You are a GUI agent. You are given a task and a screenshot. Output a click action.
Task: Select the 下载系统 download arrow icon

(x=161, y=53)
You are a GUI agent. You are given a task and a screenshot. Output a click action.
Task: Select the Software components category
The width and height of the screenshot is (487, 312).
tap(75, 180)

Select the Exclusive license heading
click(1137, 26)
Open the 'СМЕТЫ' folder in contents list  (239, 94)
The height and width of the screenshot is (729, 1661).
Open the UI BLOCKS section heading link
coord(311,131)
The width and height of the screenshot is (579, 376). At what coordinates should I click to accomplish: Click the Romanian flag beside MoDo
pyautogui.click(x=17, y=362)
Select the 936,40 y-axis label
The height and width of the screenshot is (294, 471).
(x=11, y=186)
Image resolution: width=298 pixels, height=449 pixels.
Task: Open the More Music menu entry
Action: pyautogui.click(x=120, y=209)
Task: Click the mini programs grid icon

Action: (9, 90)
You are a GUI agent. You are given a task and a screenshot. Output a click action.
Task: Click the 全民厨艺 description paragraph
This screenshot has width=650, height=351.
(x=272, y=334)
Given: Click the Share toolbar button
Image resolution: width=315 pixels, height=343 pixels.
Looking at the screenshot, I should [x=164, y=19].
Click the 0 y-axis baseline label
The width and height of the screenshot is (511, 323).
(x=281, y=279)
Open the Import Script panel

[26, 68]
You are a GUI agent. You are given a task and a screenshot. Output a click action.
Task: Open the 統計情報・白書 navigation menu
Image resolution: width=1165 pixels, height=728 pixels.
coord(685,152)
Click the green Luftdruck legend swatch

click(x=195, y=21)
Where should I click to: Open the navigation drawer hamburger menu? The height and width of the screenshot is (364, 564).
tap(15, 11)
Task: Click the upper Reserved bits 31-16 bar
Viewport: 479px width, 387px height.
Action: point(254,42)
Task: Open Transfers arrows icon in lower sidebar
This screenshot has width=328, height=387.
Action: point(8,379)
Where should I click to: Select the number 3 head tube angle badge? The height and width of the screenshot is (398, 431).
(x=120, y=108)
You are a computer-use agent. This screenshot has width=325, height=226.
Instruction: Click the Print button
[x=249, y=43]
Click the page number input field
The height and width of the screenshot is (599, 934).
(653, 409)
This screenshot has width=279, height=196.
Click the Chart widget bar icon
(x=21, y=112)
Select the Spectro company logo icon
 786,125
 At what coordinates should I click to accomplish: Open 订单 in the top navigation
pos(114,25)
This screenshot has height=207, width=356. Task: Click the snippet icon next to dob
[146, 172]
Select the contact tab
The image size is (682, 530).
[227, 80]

§

Description of the task:
What you return must match, line for line, the data from the line containing "Image resolution: width=1165" to its end, both ends included.

Response box:
Image resolution: width=1165 pixels, height=728 pixels.
coord(685,152)
Click the green Luftdruck legend swatch

click(x=195, y=21)
Where should I click to: Open the navigation drawer hamburger menu? The height and width of the screenshot is (364, 564).
tap(15, 11)
Task: Click the upper Reserved bits 31-16 bar
Viewport: 479px width, 387px height.
Action: point(254,42)
Task: Open Transfers arrows icon in lower sidebar
This screenshot has width=328, height=387.
Action: point(8,379)
Where should I click to: Select the number 3 head tube angle badge? The height and width of the screenshot is (398, 431).
(x=120, y=108)
You are a computer-use agent. This screenshot has width=325, height=226.
Instruction: Click the Print button
[x=249, y=43]
Click the page number input field
The height and width of the screenshot is (599, 934).
(653, 409)
This screenshot has width=279, height=196.
Click the Chart widget bar icon
(x=21, y=112)
Select the Spectro company logo icon
 786,125
 At what coordinates should I click to accomplish: Open 订单 in the top navigation
pos(114,25)
This screenshot has height=207, width=356. Task: Click the snippet icon next to dob
[146, 172]
Select the contact tab
The image size is (682, 530).
[227, 80]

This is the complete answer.